“Good idea,” I replied, not knowing at the time that Salt Lake Center was assuming this would be my final transmission (a detail I learned from the FAA the next morning). I started figuring exactly where I would touch down, lowering the gear again because the ground looked relatively flat. The good news: The ground looked quite flat. The bad news: It was a layer of thin ice on Lake Utah, covered by a dusting of snow that made it blend in with the surrounding terrain.
At 250 feet above the surface, less than 30 seconds from an unpowered touchdown, the right engine growled back to life. Yeah, baby! As I stomped on the right rudder and trimmed out the excess yaw, I set my sights on the runway threshold, keeping the airspeed above 100 knots. “In the immortal words of Alan Parsons,” I announced to my passenger over the intercom, “the game never ends when your whole world depends on the turn of a friendly card.”
“Does this mean we’re going to be OK?” Julie asked, sounding slightly bored with the whole thing. I was astounded at how calm she was.

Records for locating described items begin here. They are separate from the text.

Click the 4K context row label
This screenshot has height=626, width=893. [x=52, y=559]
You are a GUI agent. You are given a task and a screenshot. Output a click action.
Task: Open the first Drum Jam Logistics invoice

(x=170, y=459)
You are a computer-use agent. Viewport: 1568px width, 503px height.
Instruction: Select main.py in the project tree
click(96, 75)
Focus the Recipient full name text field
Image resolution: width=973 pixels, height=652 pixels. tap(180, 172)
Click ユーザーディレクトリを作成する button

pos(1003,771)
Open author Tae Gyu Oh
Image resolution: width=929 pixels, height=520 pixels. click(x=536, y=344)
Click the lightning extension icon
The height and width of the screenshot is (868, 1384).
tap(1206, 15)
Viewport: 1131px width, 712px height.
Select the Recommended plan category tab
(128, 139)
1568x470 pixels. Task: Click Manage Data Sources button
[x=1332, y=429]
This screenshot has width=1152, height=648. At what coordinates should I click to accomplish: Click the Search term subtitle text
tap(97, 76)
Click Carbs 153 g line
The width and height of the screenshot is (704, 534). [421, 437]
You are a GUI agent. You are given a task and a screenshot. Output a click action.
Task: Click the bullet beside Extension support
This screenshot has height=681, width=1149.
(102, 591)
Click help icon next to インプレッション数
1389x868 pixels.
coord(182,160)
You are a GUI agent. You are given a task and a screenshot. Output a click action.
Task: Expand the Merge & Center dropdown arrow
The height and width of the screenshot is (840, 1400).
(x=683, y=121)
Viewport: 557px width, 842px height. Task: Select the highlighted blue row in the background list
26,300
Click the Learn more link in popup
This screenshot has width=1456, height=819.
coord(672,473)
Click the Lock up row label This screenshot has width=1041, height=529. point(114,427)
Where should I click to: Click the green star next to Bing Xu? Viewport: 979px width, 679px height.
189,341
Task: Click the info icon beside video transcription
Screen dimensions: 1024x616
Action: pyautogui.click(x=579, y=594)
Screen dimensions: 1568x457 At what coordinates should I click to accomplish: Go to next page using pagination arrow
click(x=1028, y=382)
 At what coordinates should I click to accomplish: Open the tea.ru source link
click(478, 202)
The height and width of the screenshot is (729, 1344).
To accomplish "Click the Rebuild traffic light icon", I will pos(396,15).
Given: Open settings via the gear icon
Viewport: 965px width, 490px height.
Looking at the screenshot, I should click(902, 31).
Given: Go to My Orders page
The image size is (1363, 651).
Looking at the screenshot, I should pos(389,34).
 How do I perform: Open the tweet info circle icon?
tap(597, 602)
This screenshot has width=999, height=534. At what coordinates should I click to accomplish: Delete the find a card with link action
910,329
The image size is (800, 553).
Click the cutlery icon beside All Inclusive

As we crossed the numbers at about 100 feet, the right engine died again. I dove for the runway to gather a little more speed and flared at the last minute.
Surprisingly, we made a smooth landing, rolling to a very quiet stop on the juncture of the taxiway and the runway. The airport was deserted. I noticed that my hands were shaking a bit, and I had an urgent need to pee. I keyed the mike. “Salt Lake Center, One Charlie X-ray is on the ground in Provo, midfield on the edge of the runway. Zero power. Unable to taxi clear. Suggest you close the runway for now.”
It was several seconds before the controller responded, and when he did, I could hear the relief in his voice and a faint whooping in the background. “One Charlie X-ray, confirm you are on the runway at Provo?” I confirmed that I was, and he told me that the airport manager was on his way to give us a ride and arrange for our airplane to be towed to a parking spot clear of the runway. “Good job, One Charlie X-ray,” he said, signing off.
The next day the FAA had a representative from the Salt Lake FSDO waiting for us at Million Air in Provo, and we commenced our investigation into what happened. He took fuel samples and lots of notes, then praised my flying skills, then cited me for not having my pilot license with me in the airplane (it was in my desk at work).
A month later, I flew over to fetch the airplane, along with my mechanic, John Wells of Arapahoe Aero, who’d flown over two days earlier to fix the problem. It turned out to be a malfunction in the aneroid in the fuel metering mechanism of the left fuel pump, coupled with an overly rich mixture setting on the right engine that might have been compensated for if I’d leaned the engine rather than firewalling the mixture as I’d been trained. The right engine had come back to life as a result of greater oxygen content in the air as we descended.
The lesson: Retarding the throttle on a twin Cessna with the mixture at full rich can flood and kill an engine. Try to recover by leaning, even if returning the throttle to “full” doesn’t do the job. Do this before trying the “high” position on the fuel pump unless you see a fluctuation of the fuel pressure. Only if this fails should you secure the engine. The operator’s manual provides no real detail on this issue, mentioning only that the pilot can lean “as necessary” for smooth operation. This procedure wouldn’t have helped with the first engine failure but it would certainly have brought the second engine back much sooner.
The other lesson: Train in a simulator every year and be ready for this kind of problem. If you aren’t ready when it happens, you die. I owe the fact that I could deal with this situation to my annual pilgrimage to Flight Safety International. Without those hours in the simulator, I’d have been overwhelmed by the situation. A few months later we re-enacted the situation at the Wichita facility to experiment with other options I could have tried. As the saying goes, “Experience is what you get as a result of not having any.”